• CHALLENGE: Return the lines of the listing from the one containing "You are a GUI" through the end of the listing, inclusive, copying each line character for character and leaving the pictures out of your answer.

(Text and item location entries)
## BEGIN
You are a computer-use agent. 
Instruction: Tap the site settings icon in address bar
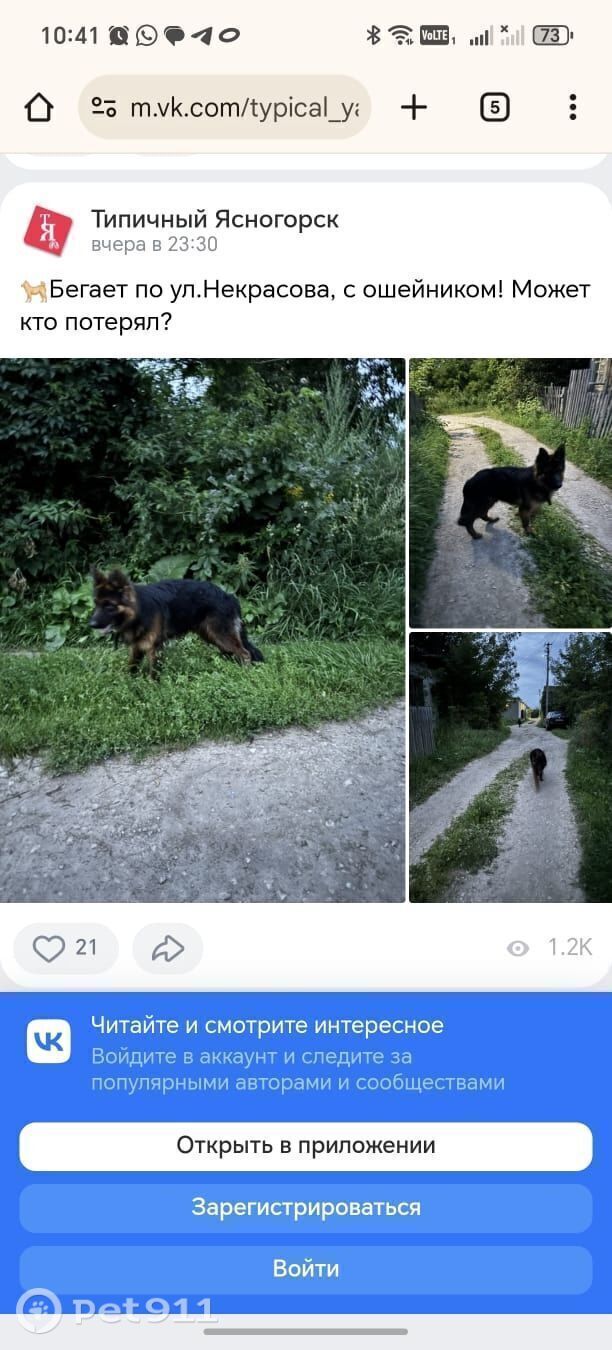(x=104, y=107)
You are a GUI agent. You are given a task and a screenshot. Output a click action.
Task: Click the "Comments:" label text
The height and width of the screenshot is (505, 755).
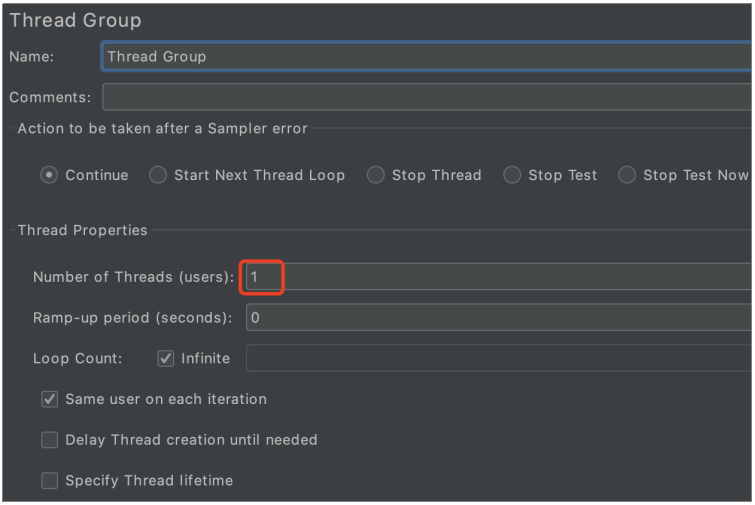50,98
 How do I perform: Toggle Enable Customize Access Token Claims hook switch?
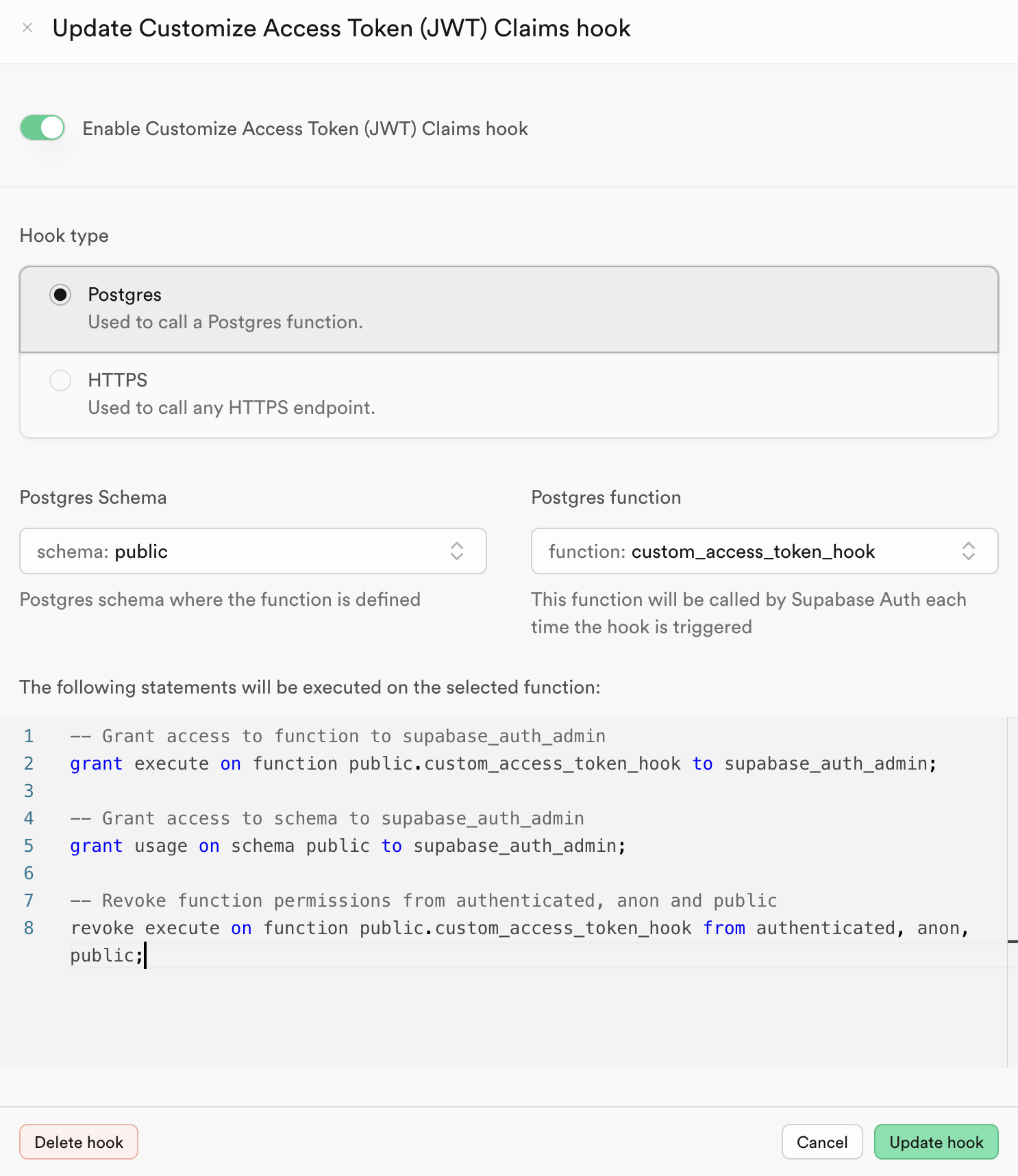pyautogui.click(x=42, y=127)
## END
• RESPONSE:
You are a GUI agent. You are given a task and a screenshot. Output a click action.
Task: Click the "Comments:" label text
The height and width of the screenshot is (505, 755).
50,98
 How do I perform: Toggle Enable Customize Access Token Claims hook switch?
pyautogui.click(x=42, y=127)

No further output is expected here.